Where are you,on your list of very important people?

@RobinJ (2501)
Canada
February 11, 2008 11:27am CST
Hi everyone, as a child I was taught that we had to respect our parents, husbands, doctors,teachers,police,church officials,the people who owned/operated business. The list goes on and on, but you know it is funny because I was never on that list. I grew up thinking and believing that I was not important, and this was told/explained/shown to me by almost all the people on "the list" that who did I think I was? It was only after years and years of respecting those people that I realized the most important person was left off the list. ME, that is right I am important to, and now because I respect my self I can and do give my respect to those that have earned it, not because they are on a list.
4 people like this
7 responses
@wolfie34 (26771)
• United Kingdom
13 Feb 08
I believed that any list that existed my name would be right at the bottom if it hadnt dropped off the list completely, for so much of my life I always felt unworthy, that I didnt deserve respect from others or to be treated as an equal. I would shy away from people feeling insufficient and inferior. How could others like, respect or want me if I didnt even love myself? I have now come to understand just where I went wrong and why I was sending out messages that I needed to be rescued, loved, wanted by all the wrong people! Which only made me even more worthless, manipulated and easy to control, it was like others were given the strings to control me, I was a puppet not a human. Now I am slowly understanding that I have to respect myself, I have to love myself and I have to replace myself at the top of the list where I should have been from day one, as mum used to say to me Im just as good as you are, you are....
@RobinJ (2501)
• Canada
13 Feb 08
what is the old saying "you have come a long way baby" I am so proud of you Wolfie, you are getting there and don't stop now. Very soon you will find that you don't even have to think about the old days, and what a mess it was, I am thinking that very soon you will have the wisdom and knowledge to be able to say " Brian is back and look out world" I honestly believe the further we fall the harder it is to reach the top the better we are for the experience, I didn't understand that concept till I reached the top,but now I know I do not have to prove myself to any one, I know and treasure who I am , and you my friend will also reach the top, it has been a long hard haul and many slips and tumbles, but because we went through it we are so much stronger rather than ride on some ones back. Well done and well written Thanks
@Grandmaof2 (7579)
• Canada
11 Feb 08
I only have one thing to say to you Robin and it's because of what you wrote in this post. I honestly wish we could be more than just cyber friends because we could totally understand each other.
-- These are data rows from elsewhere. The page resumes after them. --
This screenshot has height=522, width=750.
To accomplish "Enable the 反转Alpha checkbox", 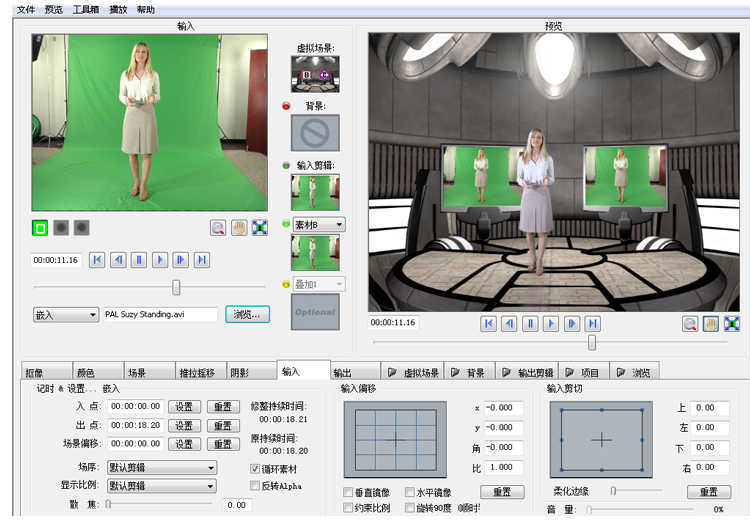I will (x=255, y=486).
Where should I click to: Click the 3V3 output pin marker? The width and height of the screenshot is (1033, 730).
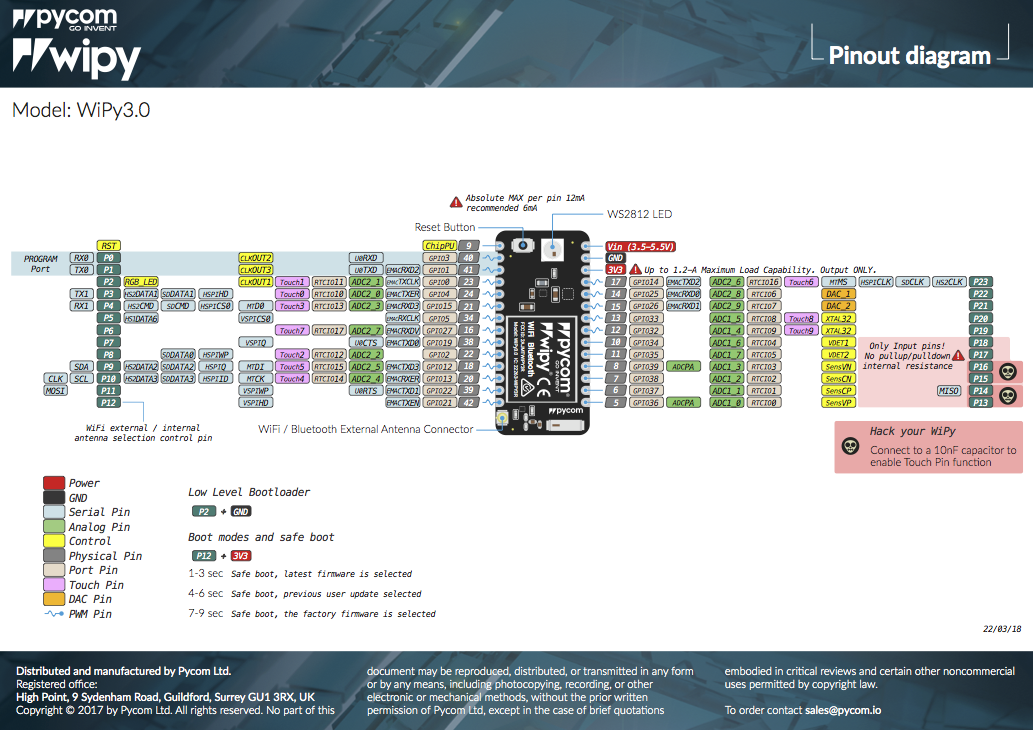(x=615, y=268)
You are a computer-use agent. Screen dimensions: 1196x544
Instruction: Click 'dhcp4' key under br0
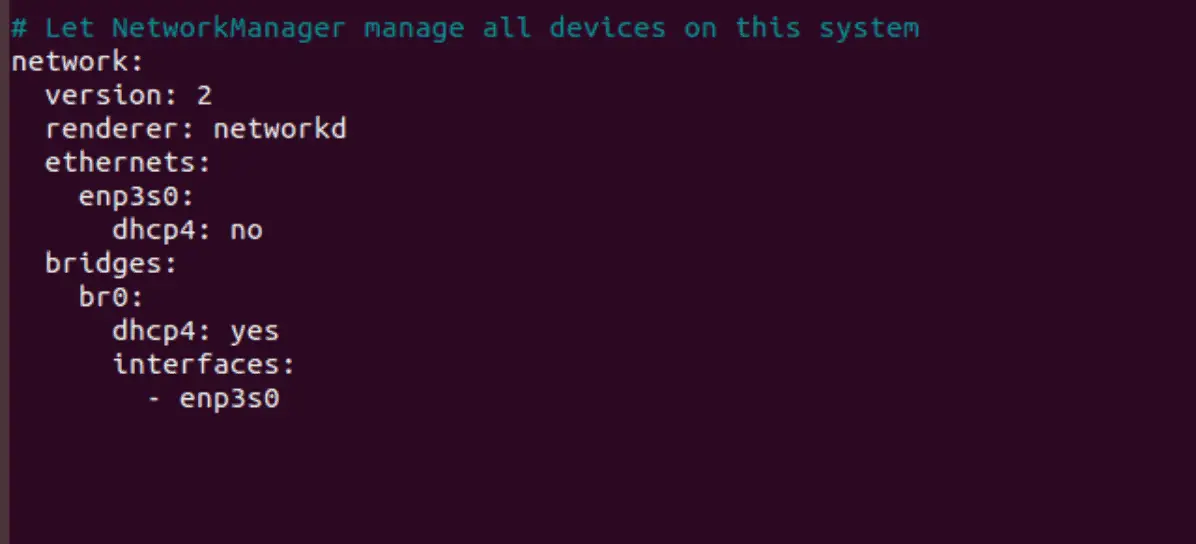click(x=153, y=331)
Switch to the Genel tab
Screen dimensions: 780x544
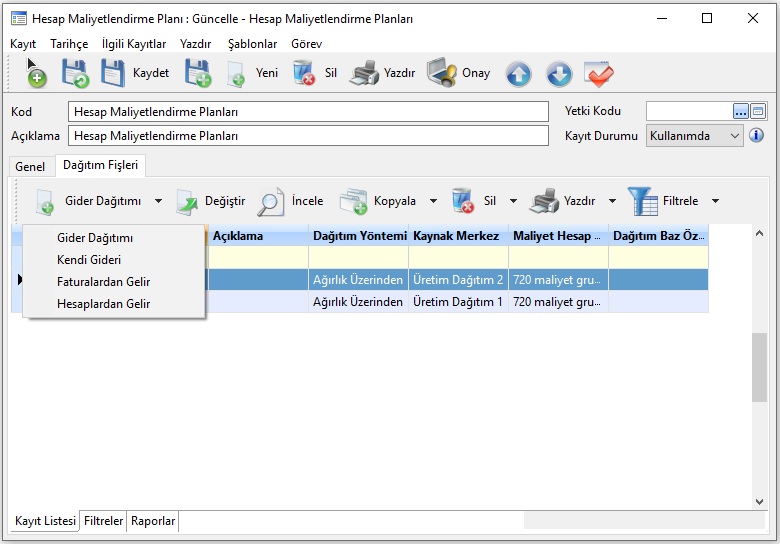pos(30,167)
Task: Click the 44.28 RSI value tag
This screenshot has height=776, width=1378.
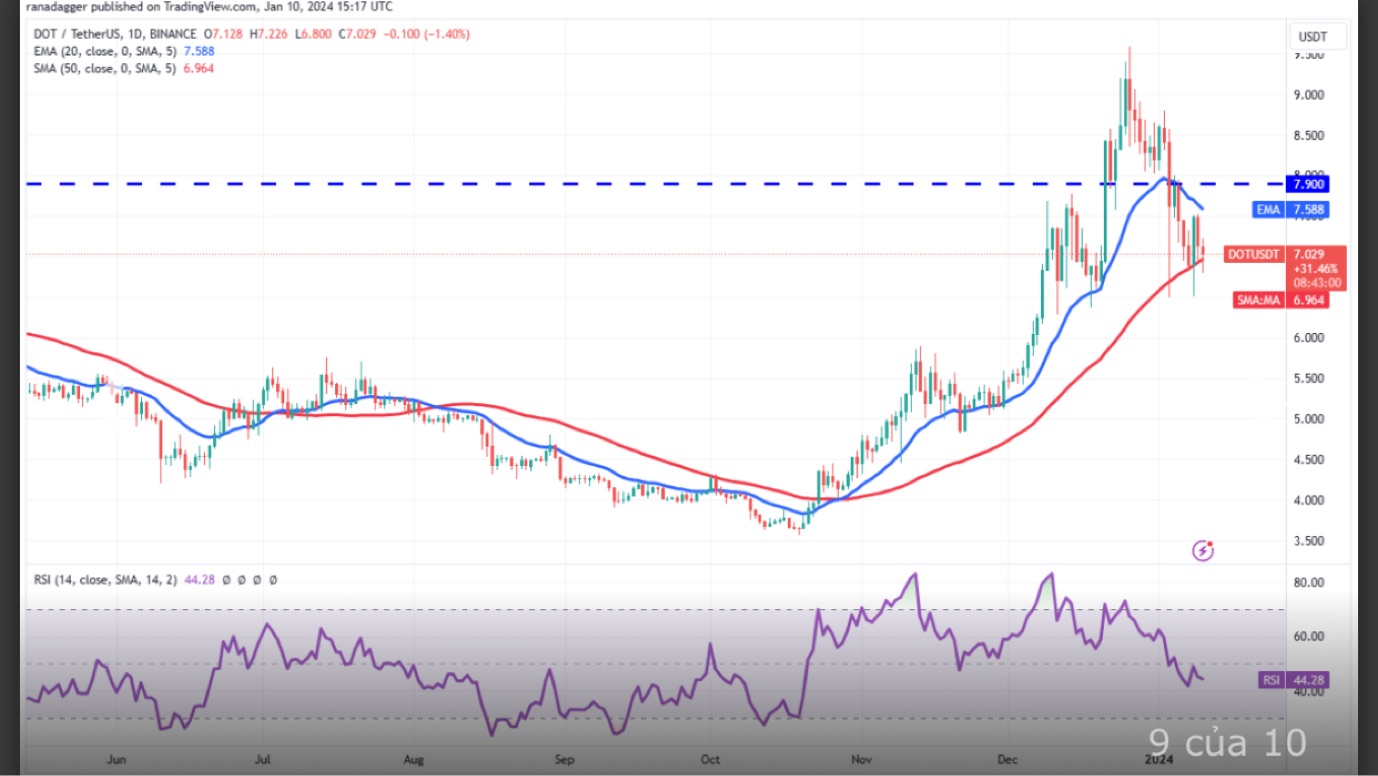Action: [1310, 680]
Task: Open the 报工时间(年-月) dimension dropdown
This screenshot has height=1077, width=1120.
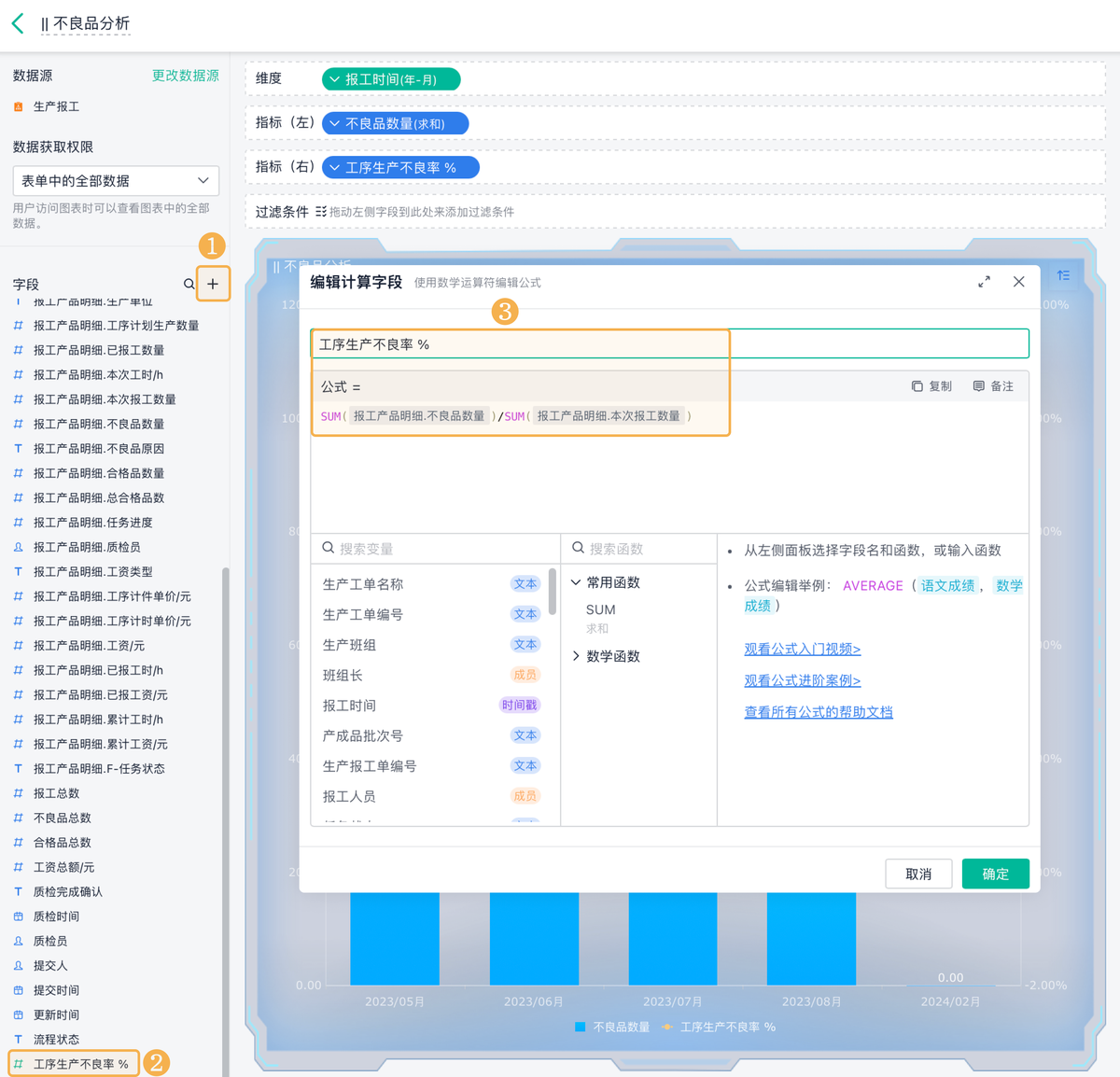Action: (x=391, y=79)
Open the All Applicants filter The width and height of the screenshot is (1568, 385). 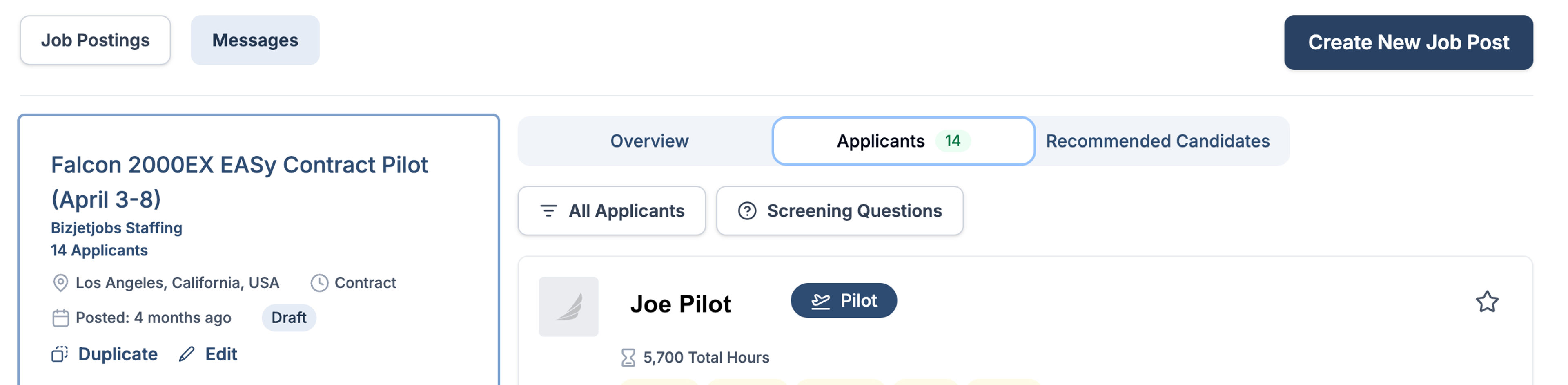coord(612,211)
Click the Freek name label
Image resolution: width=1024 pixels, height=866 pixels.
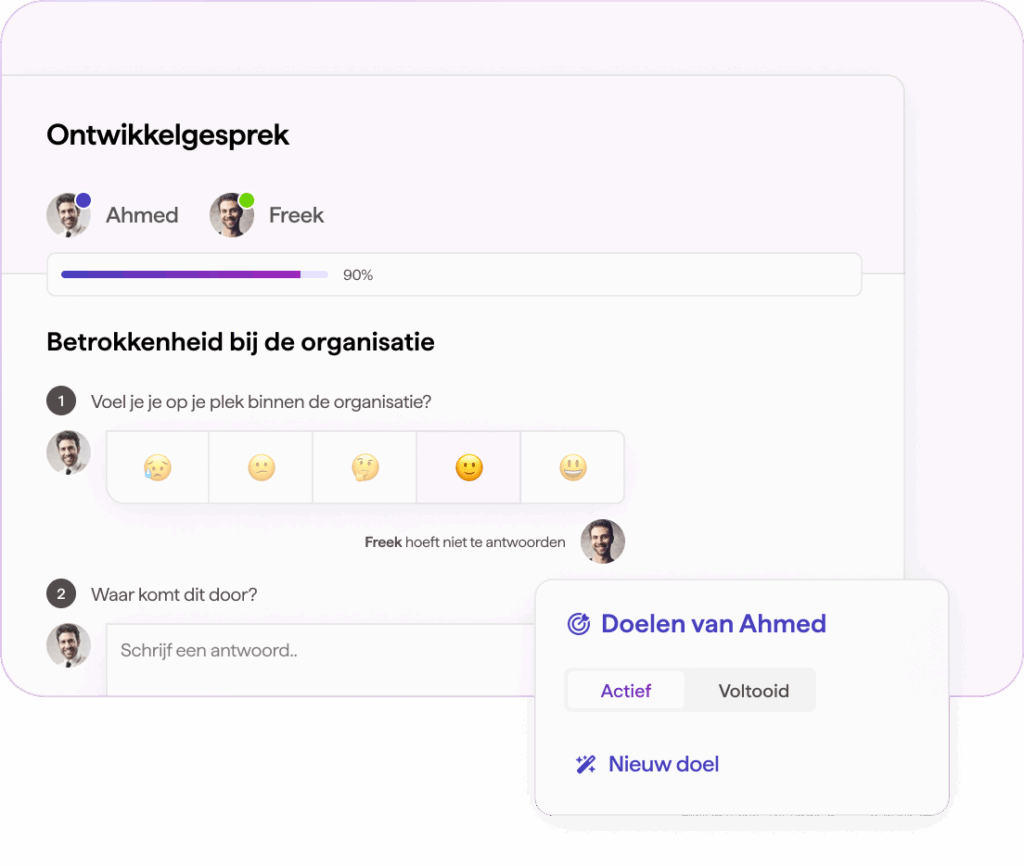click(296, 215)
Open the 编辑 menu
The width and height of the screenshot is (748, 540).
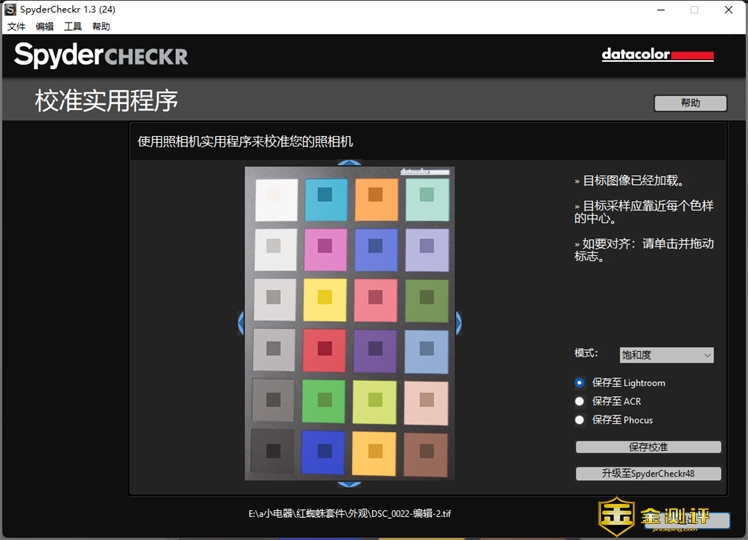[x=45, y=27]
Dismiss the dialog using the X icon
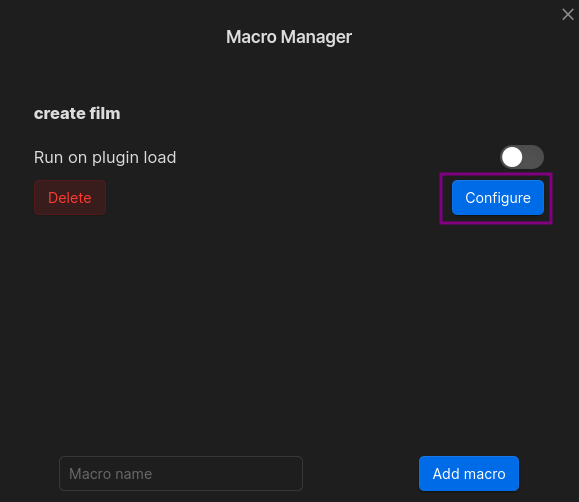 (568, 14)
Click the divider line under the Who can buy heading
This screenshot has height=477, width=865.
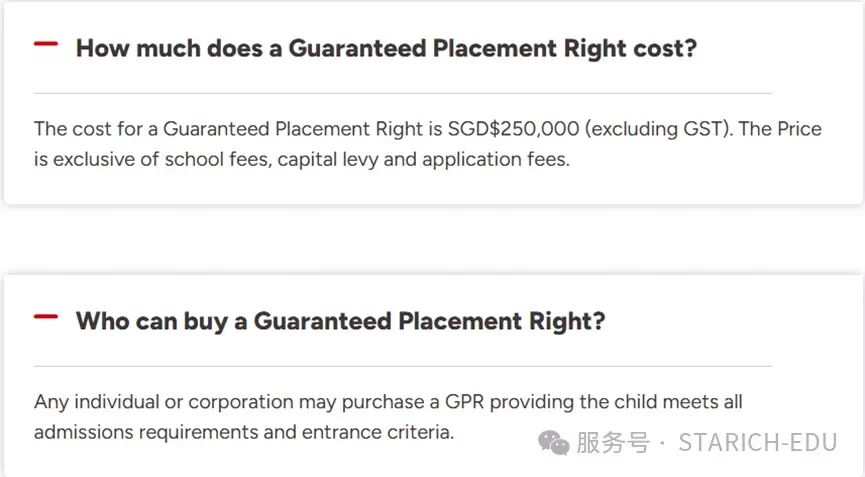point(403,366)
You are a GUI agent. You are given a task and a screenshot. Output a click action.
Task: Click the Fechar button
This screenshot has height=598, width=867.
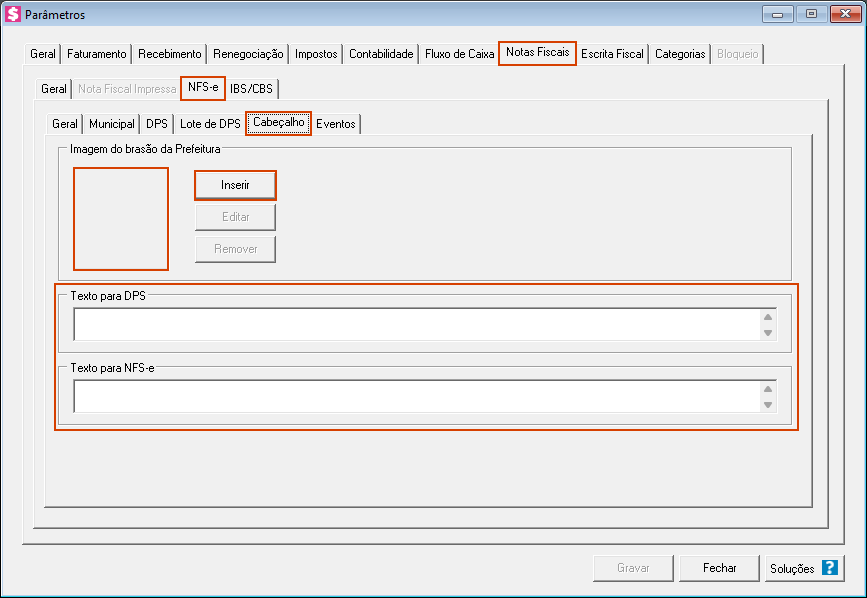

We'd be good life long friends.
1 person likes this
@RobinJ (2501)
• Canada
12 Feb 08
Hi there I so agree that is why I am so delighted to hear from you and your answers are so encouraging, and make me want to stay on mylot
@cblackink (969)
• United States
20 Feb 08
I can totally relate to what you're saying. It's taken me a very long time to realize that all humans (including me) deserve respect just for being human, but not necessarily for a title or a position. In the end, we all end up in the same place. So you deserve as much respect as anyone and you're just as important as anyone in the eyes of God.
1 person likes this
@diansinta (7544)
• Indonesia
1 Mar 08
Yes! you are absolutely right. I grow up with parents that told me the list too. It is very annoying when our parents are talking about somebody else achievement is more important than me. My God! I'm their daughter. I stand up for it one day and tell my mom "Ma, why don't you see me. Why don't you support me. and why you always talking about somebody else children in front of me like they were better than me, i'm your daughter not them?!" And my mom realized it that she sorry for it. Sometimes we need people to understand without telling them with words. But when they never stop doing it. better we say something about it. I was so low esteem when my mom keep doing it over and over until i was 16 years old. I grew up to be a very shy girl and don't do sosial so much.
@villageanne (8553)
• United States
11 Feb 08
That was true on our family also. We were taught to respect all those same people but we were to be seen and not heard. We were always second to eat as the adults were to eat first then the kids. It was hard for me to realize that I was important. In fact, I am just now beginning to take that fact from my head to my heart.
1 person likes this
@RobinJ (2501)
• Canada
11 Feb 08
Hi Anne, good to hear from you. It literally took me years to even consider myself as having any value. and the old saying "what you believe you are. is exactly who you are" is to true. I think it is a mental attitude that we carry around and when people do not see us as having value,it is because we do not believe it either. I can tell you that it was difficult to change that thinking, it only happened because I was told I was a pain in the butt, because I couldn't accept a complement about anything, I mean I would stand there and argue with people who tried. It was a harsh learning experience but I treasure it now. I was told by one lady that she used me as an example of some one she would never never want to be. I can now honestly say I understand and agree with her.
• United States
12 Feb 08
I am an RN so I have had a very respectable job. I am not working part time in a doctors office getting them up to snuff so they can become accredited. I am the one with the knowledge. If I am not the one in the know I know in my heart I am important to my family.
@winterose (39887)
• Canada
12 Feb 08
very good point hon, and I am up there with you on that list too, I don't mind sharing the spot with others, but I refuse to be considered less than others.